SUPPLIED RECORDS »
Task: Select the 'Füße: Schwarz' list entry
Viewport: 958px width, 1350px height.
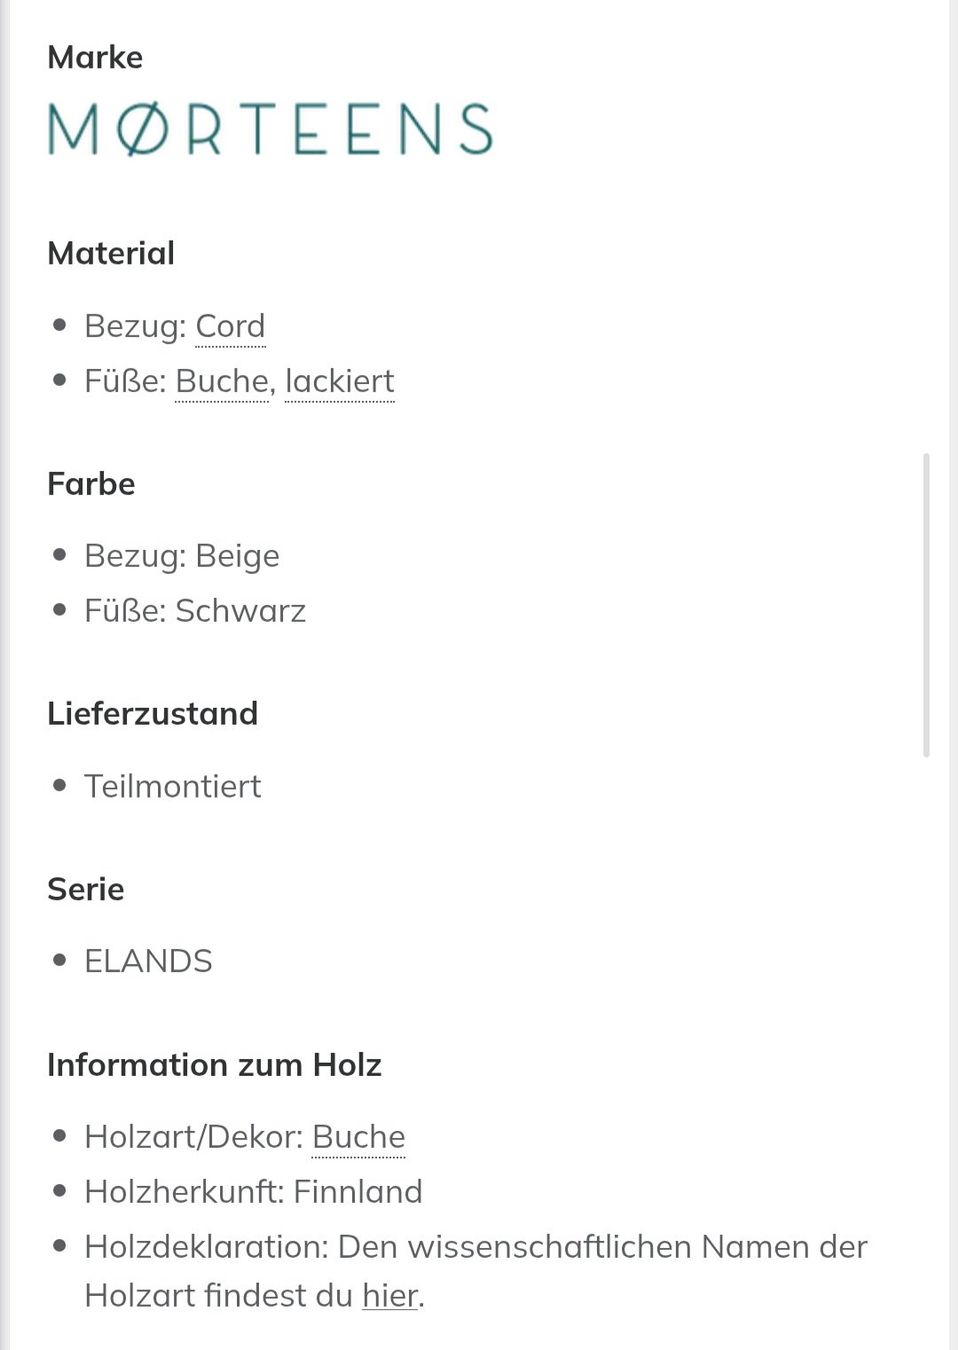Action: [195, 611]
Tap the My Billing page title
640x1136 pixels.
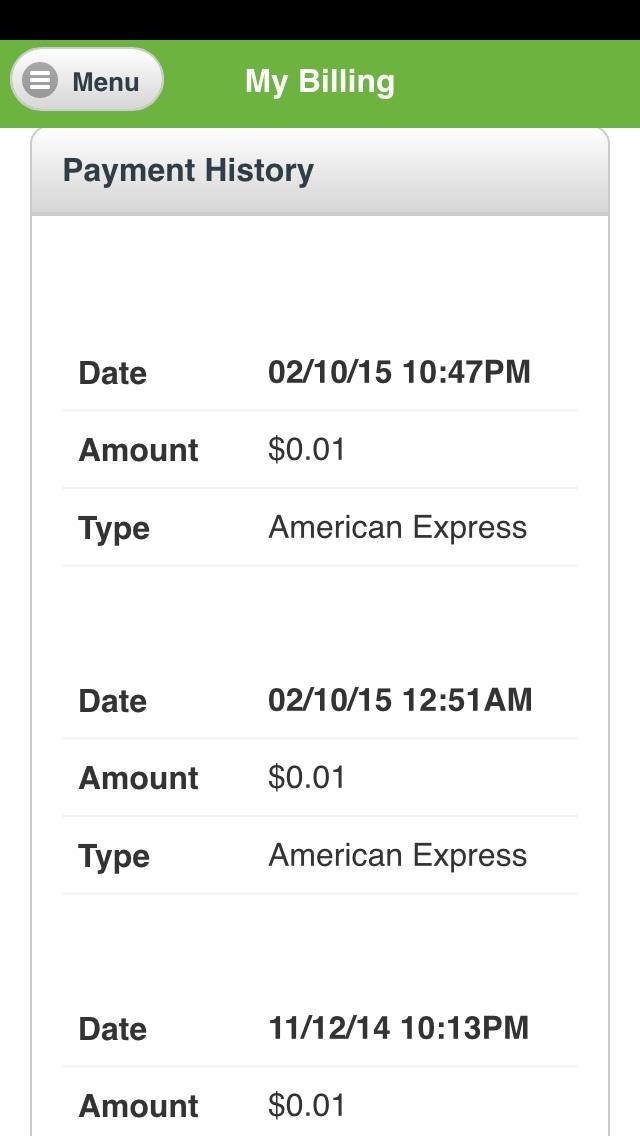(320, 81)
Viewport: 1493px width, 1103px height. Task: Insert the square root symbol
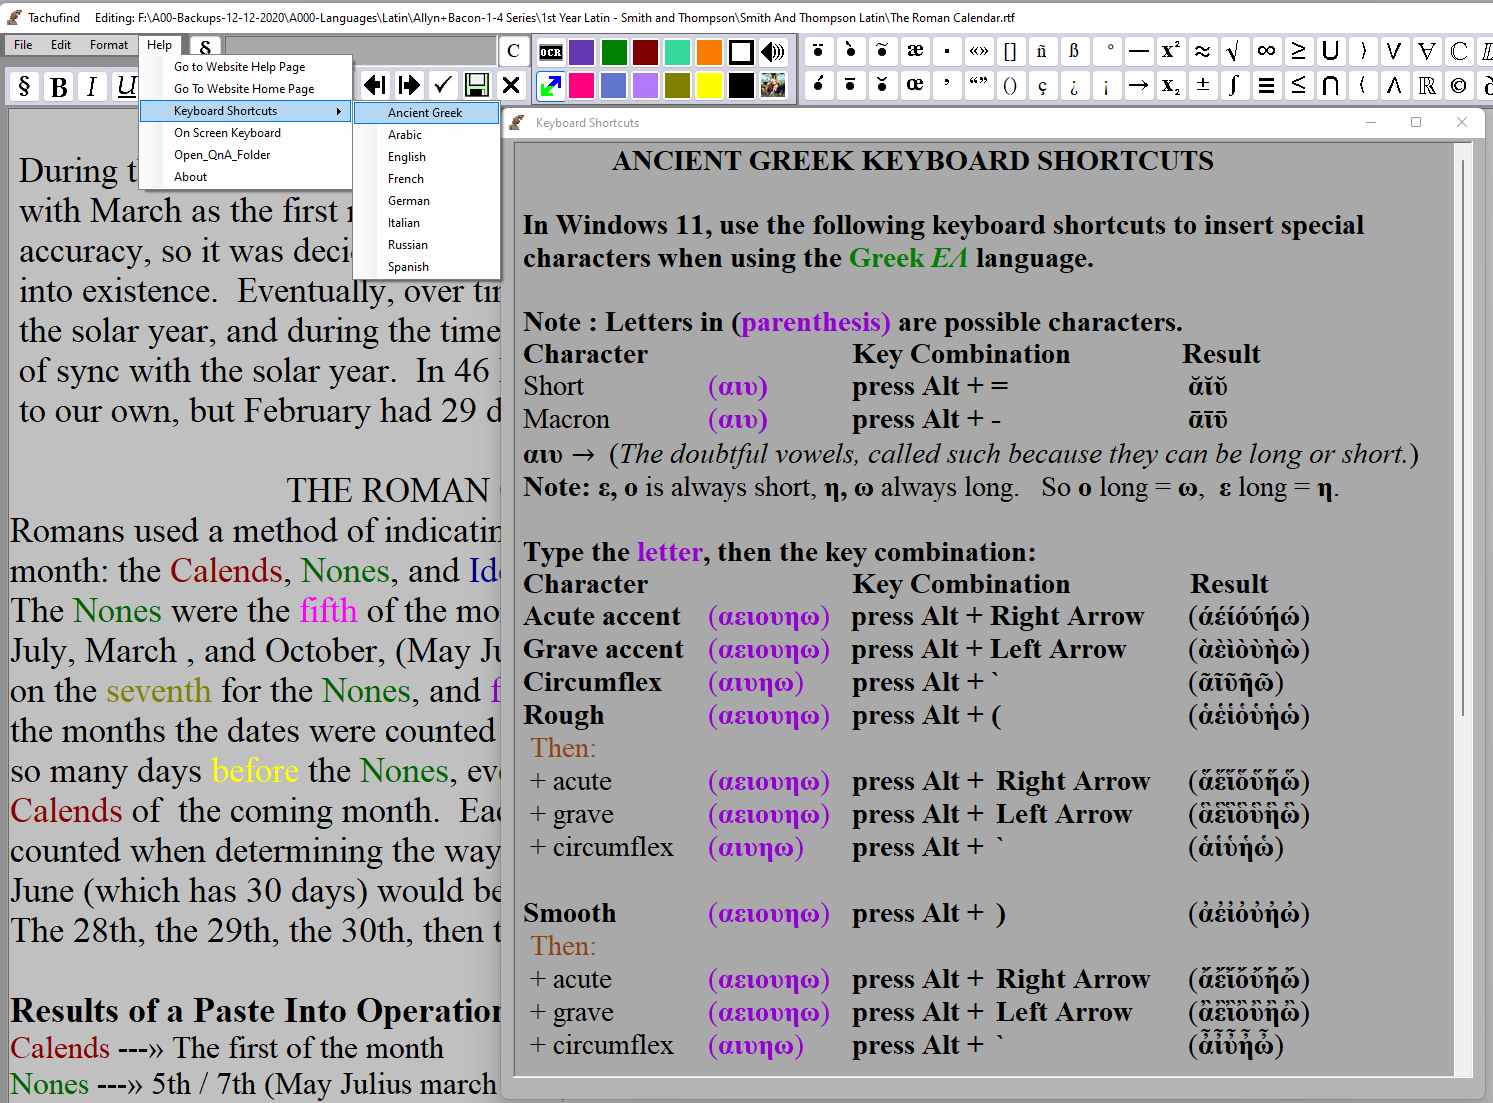(1234, 51)
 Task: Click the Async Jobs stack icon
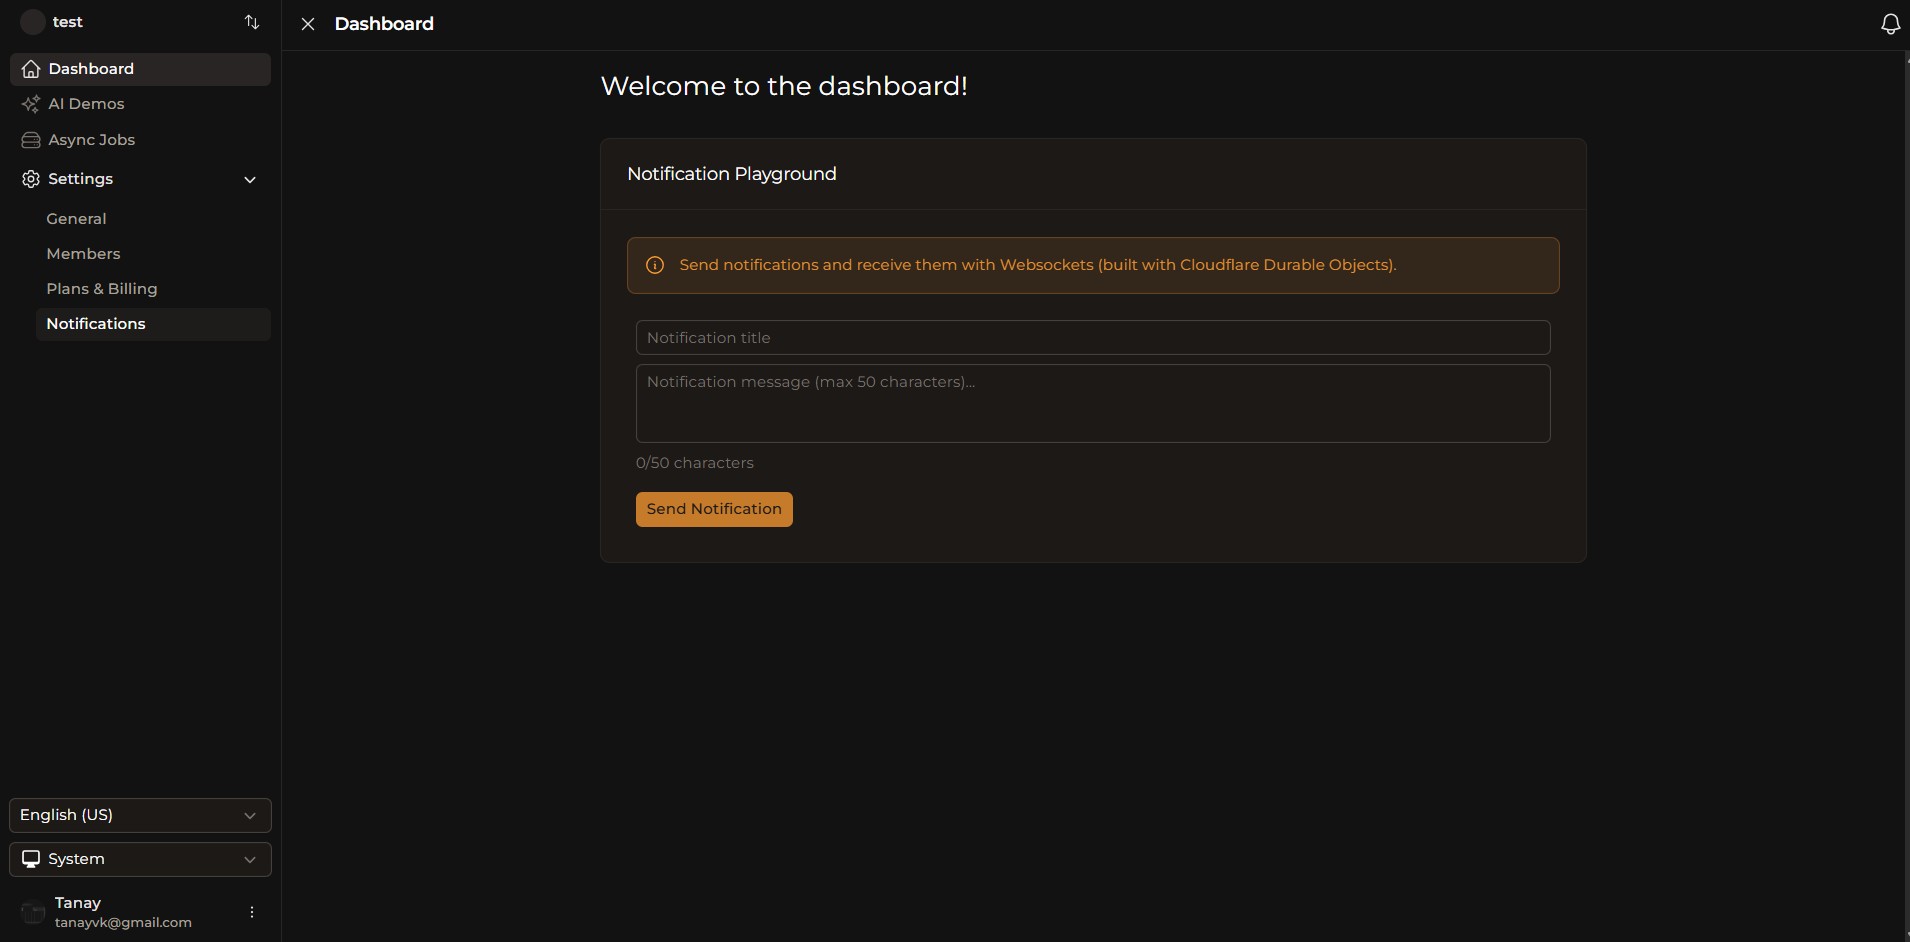pos(31,140)
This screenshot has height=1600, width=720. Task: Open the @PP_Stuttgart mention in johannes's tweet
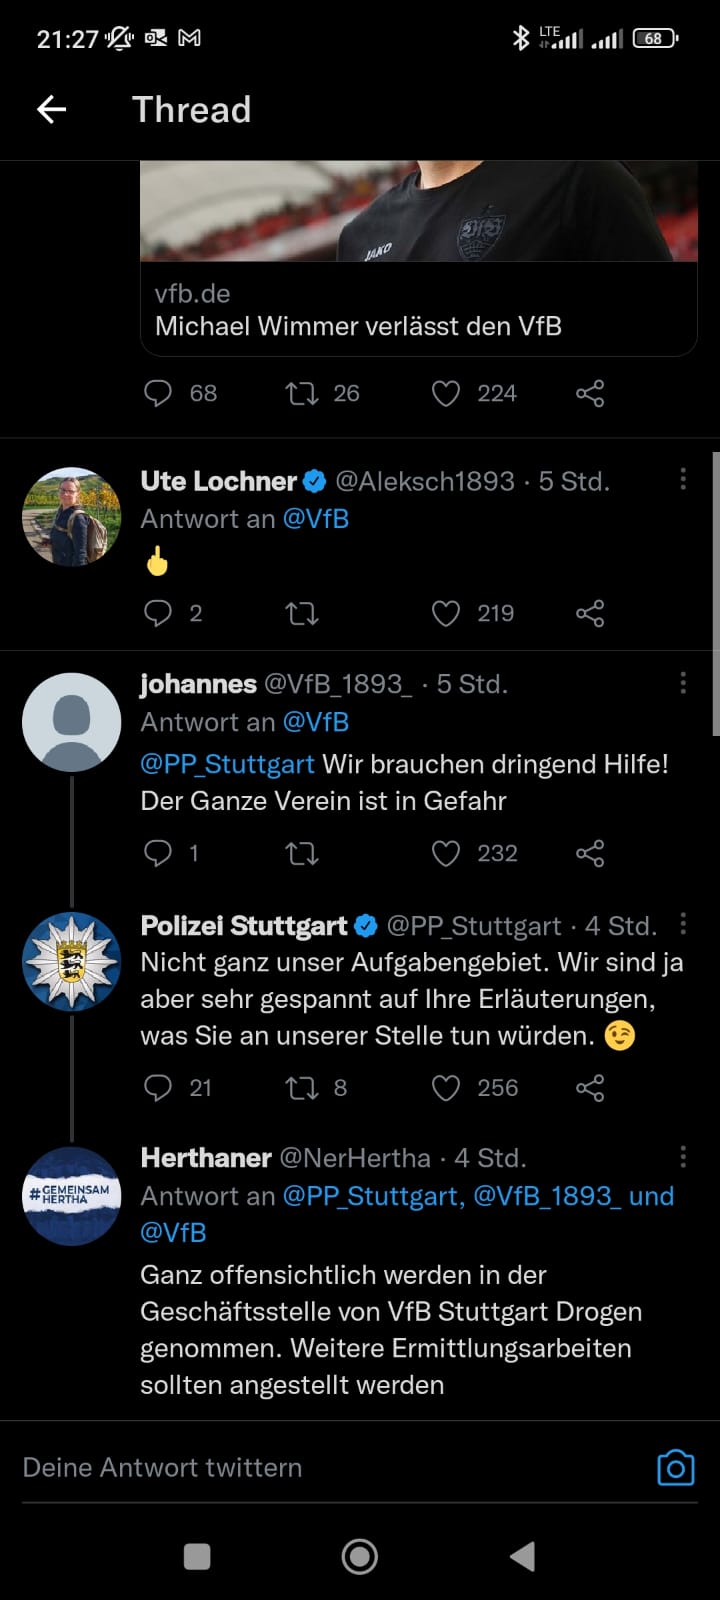coord(227,764)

TO DO »
Would you retype exactly the lines running from the line that contains "This screenshot has" through the end of the listing above, both included? Skip every picture.

OUTPUT FOR THIS TASK »
This screenshot has height=1600, width=720. Task: Open the @PP_Stuttgart mention in johannes's tweet
coord(227,764)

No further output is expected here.